Low HR Training

1

Poor Man's HRM (Read 22 times)


Slow and Steady

    Hi all,

     

    I haven't been here in a while, until just recently. I moved and was busy, stopped running for a bit. But now I'm back and running and preparing for races again - feels good.

     

    My post is mainly a question for you experienced MAF runners. In my limited experience, it seemed like my MAF pace was always at or below "breathing through the nose" pace. The need to start breathing through my mouth usually coincided with my HR monitor alerting me that I was exceeding my target HR.

     

    Well my HR monitor (a cheap Timex that I got used off of eBay) has frustrated me with inconsistencies one too many times, and I've given up on it. So for now, I've been relying on my "Nose Breathing HRM" to keep me at MAF-ish pace.

     

    Has this been your experience? Is it a good "poor man's" substitute for a real HRM?

    Eric S.

    Trail Mix ||| dailymile ||| RA log

    Goals: 50km, 50-miler, 100km, 100-miler

    BeeRunB


      Hi Eric,

       

      Welcome back, good to see you posting again.

       

      When I do my infamous treadmill test, as I gradually increase effort, I notice a feeling of needing a little more air around MAF, and a big need around anaerobic threshold. My uneducated guess is that it has something to do with the engagement of different types of anaerobic fibers.

       

      Perhaps if I tried the nose test I'd find a need to open another air channel (mouth) around MAF as well. I'm sure if your watch doesn't work well, you can use the method. You'd be looking to get faster while not needing to breath through your mouth.

       

      As for HR, I wondered aloud in a post about whether or not the anaerobic system gets engaged if I start out at a pace (e.g.) that keeps my HR at MAF -10, then hold that pace while the HR rises.

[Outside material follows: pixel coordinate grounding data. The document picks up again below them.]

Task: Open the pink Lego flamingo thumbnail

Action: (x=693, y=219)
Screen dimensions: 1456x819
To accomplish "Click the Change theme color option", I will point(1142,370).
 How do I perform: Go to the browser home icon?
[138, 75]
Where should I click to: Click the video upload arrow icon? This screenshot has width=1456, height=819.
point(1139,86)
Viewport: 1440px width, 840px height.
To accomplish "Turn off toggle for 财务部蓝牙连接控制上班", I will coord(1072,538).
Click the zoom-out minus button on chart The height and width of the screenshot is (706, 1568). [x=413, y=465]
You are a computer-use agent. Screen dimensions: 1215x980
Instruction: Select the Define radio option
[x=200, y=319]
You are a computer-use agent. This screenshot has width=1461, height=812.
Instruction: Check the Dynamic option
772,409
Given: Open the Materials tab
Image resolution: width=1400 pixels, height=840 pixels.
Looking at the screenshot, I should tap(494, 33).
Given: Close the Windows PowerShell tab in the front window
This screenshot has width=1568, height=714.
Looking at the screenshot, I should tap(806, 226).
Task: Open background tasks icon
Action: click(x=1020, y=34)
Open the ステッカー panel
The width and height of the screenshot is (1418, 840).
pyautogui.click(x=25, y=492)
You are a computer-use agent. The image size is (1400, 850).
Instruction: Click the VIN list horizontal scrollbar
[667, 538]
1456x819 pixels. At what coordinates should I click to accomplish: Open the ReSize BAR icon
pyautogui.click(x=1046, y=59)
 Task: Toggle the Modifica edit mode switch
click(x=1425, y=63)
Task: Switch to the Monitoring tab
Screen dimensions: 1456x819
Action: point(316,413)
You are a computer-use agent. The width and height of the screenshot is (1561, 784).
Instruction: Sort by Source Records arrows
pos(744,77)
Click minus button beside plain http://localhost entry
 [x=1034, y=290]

If HR rises above MAF will the anaerobic system be engaged? Using the nose method, if you ran the same pace on an even surface, would you eventually need to breath through your mouth? And would this coincide with your HR having eventually exceeded MAF, even though pace hasn't changed?

       

      It might be time for nasal breathing studies, Eric. 


      Slow and Steady

        Well a proper study would probably be to run with a HRM but not look at it, instead gauging everything by the effort of breathing. And maybe doing that for a long period of time, never looking at the data yourself (because your knowledge of the data might affect future runs and pace). I'm sure it'd be an interesting study! Smile

         

        As for HR, I wondered aloud in a post about whether or not the anaerobic system gets engaged if I start out at a pace (e.g.) that keeps my HR at MAF -10, then hold that pace while the HR rises. If HR rises above MAF will the anaerobic system be engaged? Using the nose method, if you ran the same pace on an even surface, would you eventually need to breath through your mouth? And would this coincide with your HR having eventually exceeded MAF, even though pace hasn't changed?

         

        It might be time for nasal breathing studies, Eric. 

        Eric S.

        Trail Mix ||| dailymile ||| RA log

        Goals: 50km, 50-miler, 100km, 100-miler

        BeeRunB


          Hi Eric,

           

          I did an experiment today with nasal breathing. Started well below formula calculated MAF of 125 bpm. I was able to breath through my nose all the way up to 143 bpm, at which time I opened the mouth and grabbed more air.

           

          I then tested with mouth breathing and noticed a small change in breath around 132-133, but a bigger need for air at 143 bpm.

           

          I then remembered that Dr. Phil used to watch for a change in gate as someone went through their physical testing for MAF. So, I took a video of myself running. I started out at a low HR well below MAF again. My gate stayed the same until I hit 143-145 bpm, at which time I began to lean forward a bit. I could feel it as well as see a few degrees forward in the upper body.

           

          A chart of my RQ test that shows a plateau in Fat/sugar ratio that I posted in this thread:

           

           

          I was thinking in that thread that real MAF was in the 142 range, which is about 70% MHR. I now think my MAF hasn't changed much in the 5-6 years since that RQ test. Quite possibly, it might never change.

           

          That's what I experimented with today. As for the nasal breathing working for everyone, I'm not sure. Nasal passage size might come into play. Deviated septum might screw it all up.